As I continue to try to build myself back from a disappointing summer of running, I have completely slacked on being consistent (there have been moments of solid running, but nothing like what I am used to). While there are perks to this (most notably, more time with the family to do things like hike up mountains in New Hampshire or play around on our new slackline - and in the end, this is more important than getting in solid training), the negatives were brought out in sharp relief when I met up with a couple of inov-8 teammates, Double J and Kevin Tilton, for an "easy" run tonight.
After a long day at Storyland with the boys (this is typically its own form of suffering, but today it was quite fun, albeit, very long), and a short run to test some new earbuds (my ears are freakish and not designed to hold earbuds, even ones "guaranteed not to fall out," I discovered), Liz dropped me off at Cathedral Ledge for a 10-miler with Jim and Kevin. These guys are exceptional runners: name a race in New England, and, chances are one (or both) of these guys have won it. I was looking forward to running with them (as I don't race the shorter events, I've never seen these guys at a race) and getting to know some more of the local trails. We took off from the bottom of Cathedral Ledge and meandered some trails that I was familiar with. The pace was mellow, and we were chatting away. About 7.5 miles in (at this point I was thoroughly turned around and lost), we made it to the top of Thomspon Falls, an impressive waterfall. It was here that I knew things were going to be heading downhill (unfortunately, not literally). I was thirsty. I was very thirsty. I started salivating thinking about drinking from the falls. Or at least lying down in it; I was soaked in sweat). One mile later I pulled up during a short incline, nauseous and dizzy.
As a runner, I think there are fewer things more embarrassing than running with some guys for the first time, bonking, and having to stop and hike, especially on a short, easy run. It sucked. I felt bad for slowing these guys down (they were both quite nice about it. I would have mocked me mercilessly and fully expect to be, should they ever agree to "run" with me again!). I felt bad because we were less than two miles from the car and I could barely lift my legs up an incline (flashback to the last many miles of Western). I was frustrated because it was exactly one year ago when I had been floating up these trails with ease, sometimes twice a day. The nausea didn't help things much either. Neither did the slight spins. I was thinking a lot about water. This is what I expect in the late miles of an ultra if I've done a horrible job with nutrition and hydration. I'll chalk it up to not eating anything after breakfast and being completely dehydrated. That's better than fully admitting I've been slacking on the running front and have a long way to go to get back to where I want to be.

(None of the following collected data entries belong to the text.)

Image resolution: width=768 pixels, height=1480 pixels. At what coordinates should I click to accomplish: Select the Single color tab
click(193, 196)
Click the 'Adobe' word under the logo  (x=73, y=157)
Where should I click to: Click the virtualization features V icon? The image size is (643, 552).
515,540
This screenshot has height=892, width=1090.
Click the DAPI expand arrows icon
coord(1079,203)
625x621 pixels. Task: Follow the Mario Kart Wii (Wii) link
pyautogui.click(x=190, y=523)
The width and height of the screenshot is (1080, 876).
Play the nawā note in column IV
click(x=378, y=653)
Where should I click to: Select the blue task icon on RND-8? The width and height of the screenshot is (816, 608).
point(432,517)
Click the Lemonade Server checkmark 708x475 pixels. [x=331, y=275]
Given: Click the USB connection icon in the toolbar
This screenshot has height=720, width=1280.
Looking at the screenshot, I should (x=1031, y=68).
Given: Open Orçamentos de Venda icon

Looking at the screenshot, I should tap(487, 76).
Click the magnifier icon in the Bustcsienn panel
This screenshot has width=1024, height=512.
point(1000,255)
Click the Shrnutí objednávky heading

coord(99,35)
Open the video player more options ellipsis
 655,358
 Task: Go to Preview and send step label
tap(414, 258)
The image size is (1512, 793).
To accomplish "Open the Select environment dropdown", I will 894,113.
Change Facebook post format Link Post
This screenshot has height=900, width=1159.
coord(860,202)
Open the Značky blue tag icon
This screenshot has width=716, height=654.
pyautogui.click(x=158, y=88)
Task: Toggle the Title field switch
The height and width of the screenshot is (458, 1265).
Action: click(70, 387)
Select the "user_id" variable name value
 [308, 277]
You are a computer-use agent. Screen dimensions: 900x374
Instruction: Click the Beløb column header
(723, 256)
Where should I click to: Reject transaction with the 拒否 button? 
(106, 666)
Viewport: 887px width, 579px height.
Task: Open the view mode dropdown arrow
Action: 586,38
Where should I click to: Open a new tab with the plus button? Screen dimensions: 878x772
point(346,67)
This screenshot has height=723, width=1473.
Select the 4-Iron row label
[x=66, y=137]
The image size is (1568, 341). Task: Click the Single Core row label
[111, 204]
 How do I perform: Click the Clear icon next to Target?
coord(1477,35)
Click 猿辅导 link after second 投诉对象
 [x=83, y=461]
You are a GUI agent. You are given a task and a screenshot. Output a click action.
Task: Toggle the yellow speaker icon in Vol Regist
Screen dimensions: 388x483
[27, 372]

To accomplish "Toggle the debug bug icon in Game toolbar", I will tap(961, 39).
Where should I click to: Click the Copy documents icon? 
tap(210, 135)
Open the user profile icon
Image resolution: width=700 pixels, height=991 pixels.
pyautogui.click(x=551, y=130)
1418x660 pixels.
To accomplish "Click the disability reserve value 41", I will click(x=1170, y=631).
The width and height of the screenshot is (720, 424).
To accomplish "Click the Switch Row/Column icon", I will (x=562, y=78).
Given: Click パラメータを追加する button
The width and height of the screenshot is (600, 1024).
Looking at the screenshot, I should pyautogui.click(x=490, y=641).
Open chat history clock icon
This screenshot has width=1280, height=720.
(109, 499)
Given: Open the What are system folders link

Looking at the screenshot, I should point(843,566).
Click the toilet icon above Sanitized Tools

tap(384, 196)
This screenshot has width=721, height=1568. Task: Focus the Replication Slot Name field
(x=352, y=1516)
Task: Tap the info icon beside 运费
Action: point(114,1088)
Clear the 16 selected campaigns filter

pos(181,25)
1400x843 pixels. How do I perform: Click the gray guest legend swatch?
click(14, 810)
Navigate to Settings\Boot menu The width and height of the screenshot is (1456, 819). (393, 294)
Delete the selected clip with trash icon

There was a silver (or slightly less-precious metal) lining to this run for me (aside from the fact that Kevin and Jim were very gracious and let me suffer in silence - maybe it was all our talk of speedwork that made me ill . . .). As strange as this sounds, it was turning down Kevin's (very tempting) offer of a ride back to my rental condo. I knew it was about 3 miles, and that it would really hurt (mentally more than anything). It did. My legs were lead. It was just me and my thoughts, which were few beyond, "One more step." I had missed dinner with the family. I thought I was going to miss bed time (I made it back as Liz was finishing a reading of Captain Underpants). These were some of the toughest miles I have run. Ever. But I got 'em done. They weren't pretty and I knew I had earned all the suffering I got. Which is where that silver lining came from.
Today's suffering reminds me of my first foray into long runs, when I returned home after about 19 (unplanned) miles and was literally smelling water in peoples' homes. That was almost ten years ago. Today's suffering reminds me of descending off of Cayambe with my dad, and lying down at the refugio, body so spent that I could barely move, but my spirit in a state of euphoria (it could have been sleep deprivation). That was about eight years ago. It was a different suffering than what you feel at the end of most ultras even. Today's suffering hurts (physically and it's a big-time ego bruise), but it's a special place, one that doesn't present itself very often, because, well, it's pretty ugly and actually takes a considerable effort to get there. Today's suffering is a place that I don't readily want to return to (at least for several years!), but I know how to avoid it: stop slackin'!